Let us limit the case to n_X = 1. Thus we denote \vect{X} = X^1 = X. This goodness-of-fit test is based on the distance between the cumulative distribution function \widehat{F}_N of the sample \left\{ x_1,x_2,\ldots,x_N \right\} (see ) and that of the candidate distribution, denoted F. This distance is no longer the maximum deviation as in the Kolmogorov-Smirnov test but the distance squared and integrated over the entire variation domain of the distribution:

\begin{aligned}
    D = \int^{\infty}_{-\infty} \left[F\left(x\right) - \widehat{F}_N\left(x\right)\right]^2 \, dF
  \end{aligned}

With a sample \left\{ x_1,x_2,\ldots,x_N \right\}, the distance is estimated by:

\begin{aligned}
    \widehat{D}_N = \frac{1}{12 N} + \sum_{i=1}^{N}\left[\frac{2i-1}{2N} - F\left(x_i\right)\right]^2
  \end{aligned}

The probability distribution of the distance \widehat{D}_N is asymptotically known (i.e. as the size of the sample tends to infinity). If N is sufficiently large, this means that for a probability \alpha and a candidate distribution type, one can calculate the threshold / critical value d_\alpha such that:

  • if \widehat{D}_N>d_{\alpha}, we reject the candidate distribution with a risk of error \alpha,

  • if \widehat{D}_N \leq d_{\alpha}, the candidate distribution is considered acceptable.

Note that d_\alpha depends on the candidate distribution F being tested; it is currently is limited to the case of the Normal distribution.

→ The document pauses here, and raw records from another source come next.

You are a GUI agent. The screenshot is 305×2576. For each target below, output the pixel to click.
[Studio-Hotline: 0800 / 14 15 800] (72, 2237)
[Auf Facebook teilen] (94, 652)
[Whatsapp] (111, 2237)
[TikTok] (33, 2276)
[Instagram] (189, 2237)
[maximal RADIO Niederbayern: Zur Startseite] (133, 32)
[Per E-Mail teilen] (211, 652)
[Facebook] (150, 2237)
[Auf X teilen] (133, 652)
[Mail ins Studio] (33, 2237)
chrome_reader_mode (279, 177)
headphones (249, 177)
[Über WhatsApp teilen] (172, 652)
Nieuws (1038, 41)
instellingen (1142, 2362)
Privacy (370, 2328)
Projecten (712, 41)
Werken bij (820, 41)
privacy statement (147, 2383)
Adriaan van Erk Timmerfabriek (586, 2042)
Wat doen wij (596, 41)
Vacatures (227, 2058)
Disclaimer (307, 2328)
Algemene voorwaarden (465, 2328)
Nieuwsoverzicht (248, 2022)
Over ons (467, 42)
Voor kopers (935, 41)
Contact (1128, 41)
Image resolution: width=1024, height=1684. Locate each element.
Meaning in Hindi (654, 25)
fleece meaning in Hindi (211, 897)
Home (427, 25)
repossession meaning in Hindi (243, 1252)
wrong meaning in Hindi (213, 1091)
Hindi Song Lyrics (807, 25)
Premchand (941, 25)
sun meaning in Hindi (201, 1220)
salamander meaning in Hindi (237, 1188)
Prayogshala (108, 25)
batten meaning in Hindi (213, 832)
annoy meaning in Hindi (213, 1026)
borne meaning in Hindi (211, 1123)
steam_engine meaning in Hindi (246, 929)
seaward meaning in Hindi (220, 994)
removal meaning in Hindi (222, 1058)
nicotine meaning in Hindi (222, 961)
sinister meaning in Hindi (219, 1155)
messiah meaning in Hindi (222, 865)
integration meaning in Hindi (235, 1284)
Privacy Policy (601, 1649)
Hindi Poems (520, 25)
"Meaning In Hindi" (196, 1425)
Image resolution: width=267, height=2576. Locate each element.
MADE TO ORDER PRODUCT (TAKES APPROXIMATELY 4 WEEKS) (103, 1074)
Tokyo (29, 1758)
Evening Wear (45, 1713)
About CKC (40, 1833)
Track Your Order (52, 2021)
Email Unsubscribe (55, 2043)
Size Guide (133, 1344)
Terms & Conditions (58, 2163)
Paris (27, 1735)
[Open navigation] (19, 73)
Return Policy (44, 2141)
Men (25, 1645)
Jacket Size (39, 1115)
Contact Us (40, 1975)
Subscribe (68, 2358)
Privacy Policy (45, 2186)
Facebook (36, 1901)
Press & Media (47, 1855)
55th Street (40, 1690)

An important notion is the so-called p-value of the test. This quantity is equal to the limit error probability \alpha_\textrm{lim} under which the candidate distribution is rejected. Thus, the candidate distribution will be accepted if and only if \alpha_\textrm{lim} is greater than the value \alpha desired by the user. Note that the higher \alpha_\textrm{lim} - \alpha, the more robust the decision.